→ **Textauszug**
▶

Die Welt des Ostens hat Sacher-Masoch wie kein Zweiter gekannt und zu beschreiben gewusst. Vor allem seine Ghetto- und Judengeschichten aus Galizien - seit ihrem ersten Erscheinen in den Siebziger- und Achtzigerjahren des 19. Jahrhunderts nicht mehr neu aufgelegt und nicht zuletzt durch die Bücherverbrennungen der Nationalsozialisten in unseren Bibliotheken kaum mehr greifbar - bedeuten ein Stück Kulturgeschichte von hohem Rang, sie erwecken eine längst versunkene Welt mit all ihren Farben zu pulsierendem Leben.
Umso bedauerlicher, dass der Name Sacher-Masoch in unserer Zeit nur noch in der Nomenklatur der Psychiatrie als Namensgeber des Masochismus präsent ist.

◀

→ **Datenauszug**
▶

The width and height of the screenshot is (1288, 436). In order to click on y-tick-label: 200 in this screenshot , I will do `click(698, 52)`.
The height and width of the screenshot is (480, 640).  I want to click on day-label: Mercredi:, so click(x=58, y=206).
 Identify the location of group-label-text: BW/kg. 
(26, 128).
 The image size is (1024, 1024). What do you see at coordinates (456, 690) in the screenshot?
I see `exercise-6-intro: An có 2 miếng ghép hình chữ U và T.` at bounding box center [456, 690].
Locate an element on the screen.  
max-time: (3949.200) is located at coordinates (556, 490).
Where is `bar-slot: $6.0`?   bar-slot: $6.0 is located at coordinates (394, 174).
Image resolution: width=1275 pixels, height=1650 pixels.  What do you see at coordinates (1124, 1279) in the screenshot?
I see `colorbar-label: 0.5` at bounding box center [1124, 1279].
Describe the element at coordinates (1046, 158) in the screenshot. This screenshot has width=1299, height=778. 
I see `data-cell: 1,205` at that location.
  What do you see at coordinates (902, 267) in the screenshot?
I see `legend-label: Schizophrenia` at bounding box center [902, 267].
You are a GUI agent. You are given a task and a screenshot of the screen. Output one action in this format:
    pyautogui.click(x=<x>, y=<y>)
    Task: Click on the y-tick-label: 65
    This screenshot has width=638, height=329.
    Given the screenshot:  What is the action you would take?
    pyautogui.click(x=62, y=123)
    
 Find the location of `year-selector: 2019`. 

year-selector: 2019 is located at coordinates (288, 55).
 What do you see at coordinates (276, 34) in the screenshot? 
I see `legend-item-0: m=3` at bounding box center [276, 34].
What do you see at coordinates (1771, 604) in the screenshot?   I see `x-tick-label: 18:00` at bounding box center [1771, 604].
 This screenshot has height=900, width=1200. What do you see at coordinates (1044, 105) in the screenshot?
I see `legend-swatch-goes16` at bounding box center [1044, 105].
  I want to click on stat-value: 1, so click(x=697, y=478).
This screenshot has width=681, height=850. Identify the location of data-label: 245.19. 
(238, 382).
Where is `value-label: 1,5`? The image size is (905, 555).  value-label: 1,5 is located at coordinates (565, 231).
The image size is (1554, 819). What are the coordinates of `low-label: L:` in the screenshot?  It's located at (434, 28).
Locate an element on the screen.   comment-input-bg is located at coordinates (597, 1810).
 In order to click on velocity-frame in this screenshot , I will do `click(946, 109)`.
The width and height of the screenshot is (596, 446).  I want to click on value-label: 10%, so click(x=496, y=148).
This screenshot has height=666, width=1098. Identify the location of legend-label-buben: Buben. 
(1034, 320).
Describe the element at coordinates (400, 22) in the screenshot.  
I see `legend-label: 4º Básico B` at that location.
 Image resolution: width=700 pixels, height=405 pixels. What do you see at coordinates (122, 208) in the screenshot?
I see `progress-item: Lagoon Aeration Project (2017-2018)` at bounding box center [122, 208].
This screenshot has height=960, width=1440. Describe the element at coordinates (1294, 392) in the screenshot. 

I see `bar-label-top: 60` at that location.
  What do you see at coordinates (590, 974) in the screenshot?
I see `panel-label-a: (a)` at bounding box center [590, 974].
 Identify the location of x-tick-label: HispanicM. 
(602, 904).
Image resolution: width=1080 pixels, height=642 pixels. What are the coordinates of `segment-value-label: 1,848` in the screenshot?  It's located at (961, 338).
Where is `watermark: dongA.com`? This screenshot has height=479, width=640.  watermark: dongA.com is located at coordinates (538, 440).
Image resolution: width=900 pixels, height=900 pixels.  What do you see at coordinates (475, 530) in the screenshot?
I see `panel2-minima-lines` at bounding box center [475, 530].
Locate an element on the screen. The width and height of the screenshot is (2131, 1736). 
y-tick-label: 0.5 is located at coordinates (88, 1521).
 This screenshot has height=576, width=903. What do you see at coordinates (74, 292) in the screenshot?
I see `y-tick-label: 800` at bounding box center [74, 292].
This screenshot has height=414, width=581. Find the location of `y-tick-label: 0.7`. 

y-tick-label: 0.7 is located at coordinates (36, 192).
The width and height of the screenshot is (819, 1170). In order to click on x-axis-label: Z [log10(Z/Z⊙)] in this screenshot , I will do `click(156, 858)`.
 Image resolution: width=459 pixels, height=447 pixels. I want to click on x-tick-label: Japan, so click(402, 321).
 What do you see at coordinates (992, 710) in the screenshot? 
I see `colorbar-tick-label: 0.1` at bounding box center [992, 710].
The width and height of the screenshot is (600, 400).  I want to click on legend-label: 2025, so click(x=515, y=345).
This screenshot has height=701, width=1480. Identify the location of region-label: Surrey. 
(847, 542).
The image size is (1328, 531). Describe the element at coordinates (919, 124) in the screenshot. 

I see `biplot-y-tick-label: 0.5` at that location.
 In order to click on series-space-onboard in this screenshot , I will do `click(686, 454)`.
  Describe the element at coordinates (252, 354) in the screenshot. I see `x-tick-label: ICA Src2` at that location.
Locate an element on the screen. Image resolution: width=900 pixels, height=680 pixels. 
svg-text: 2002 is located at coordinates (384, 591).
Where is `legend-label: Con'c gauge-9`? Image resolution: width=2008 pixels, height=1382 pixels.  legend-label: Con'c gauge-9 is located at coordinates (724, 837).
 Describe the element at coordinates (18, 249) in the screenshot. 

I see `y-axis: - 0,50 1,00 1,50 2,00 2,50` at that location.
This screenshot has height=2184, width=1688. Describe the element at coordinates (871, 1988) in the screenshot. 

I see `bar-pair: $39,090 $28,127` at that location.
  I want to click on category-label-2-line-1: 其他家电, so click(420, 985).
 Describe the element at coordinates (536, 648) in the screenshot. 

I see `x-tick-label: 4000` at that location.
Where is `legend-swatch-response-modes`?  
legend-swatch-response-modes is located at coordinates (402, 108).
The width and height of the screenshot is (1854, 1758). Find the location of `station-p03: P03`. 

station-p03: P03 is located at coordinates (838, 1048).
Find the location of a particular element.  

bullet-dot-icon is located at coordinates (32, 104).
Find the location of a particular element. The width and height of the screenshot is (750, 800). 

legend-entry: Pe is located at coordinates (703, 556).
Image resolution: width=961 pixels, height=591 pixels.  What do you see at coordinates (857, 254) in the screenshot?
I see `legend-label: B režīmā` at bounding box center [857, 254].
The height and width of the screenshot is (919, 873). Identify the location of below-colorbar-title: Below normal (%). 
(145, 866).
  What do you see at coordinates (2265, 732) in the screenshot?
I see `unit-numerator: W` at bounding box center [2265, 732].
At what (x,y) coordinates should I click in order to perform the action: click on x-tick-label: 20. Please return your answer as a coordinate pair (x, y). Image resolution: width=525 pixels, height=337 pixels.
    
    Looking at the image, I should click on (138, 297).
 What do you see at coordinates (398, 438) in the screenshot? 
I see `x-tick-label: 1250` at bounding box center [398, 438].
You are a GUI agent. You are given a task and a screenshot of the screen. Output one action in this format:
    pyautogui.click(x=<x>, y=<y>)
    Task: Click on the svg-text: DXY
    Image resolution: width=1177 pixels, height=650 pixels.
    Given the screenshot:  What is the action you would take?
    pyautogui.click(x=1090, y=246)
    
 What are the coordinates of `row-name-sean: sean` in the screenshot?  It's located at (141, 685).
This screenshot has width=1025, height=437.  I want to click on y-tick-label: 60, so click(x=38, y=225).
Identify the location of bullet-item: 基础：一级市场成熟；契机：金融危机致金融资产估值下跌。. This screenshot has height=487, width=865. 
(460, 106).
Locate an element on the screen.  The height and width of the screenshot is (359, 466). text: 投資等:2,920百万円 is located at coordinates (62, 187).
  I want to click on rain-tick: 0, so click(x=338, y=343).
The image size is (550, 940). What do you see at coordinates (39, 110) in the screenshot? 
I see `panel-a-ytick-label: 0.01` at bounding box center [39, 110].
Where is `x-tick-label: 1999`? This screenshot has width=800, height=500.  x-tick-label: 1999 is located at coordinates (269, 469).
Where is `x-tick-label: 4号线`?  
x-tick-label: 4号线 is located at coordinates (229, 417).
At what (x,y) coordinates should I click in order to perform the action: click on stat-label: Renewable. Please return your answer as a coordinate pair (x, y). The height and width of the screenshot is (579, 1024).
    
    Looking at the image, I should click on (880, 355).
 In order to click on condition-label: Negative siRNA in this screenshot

◀

→ **Bitte bearbeiten**
- 1) Wann erschienen die Ghetto- und Judengeschichten aus Galizien laut dem Text über Sacher-Masoch zum ersten Mal?
- 2) Schreiben Sie den Text über Sacher-Masoch im Anschluss an seinen letzten Satz weiter.
Die Datensätze braucht man hier nicht.

→ **Lösungen**
- 1) In den Siebziger- und Achtzigerjahren des 19. Jahrhunderts.

- 2)
Sein literarischer Rang wurde von Zeitgenossen wie Victor Hugo, Emile Zola, Guy de Maupassant und Henrik Ibsen gewürdigt, französische Kritiker billigten ihm den Rang eines deutschen Turgeniew zu.
Sacher-Masoch war ein Bahnbrecher des Naturalismus in der Lite¬ratur und hat vieles vorweggenommen, was der psychologische Roman des 20. Jahrhunderts erst lange nach ihm formuliert hat.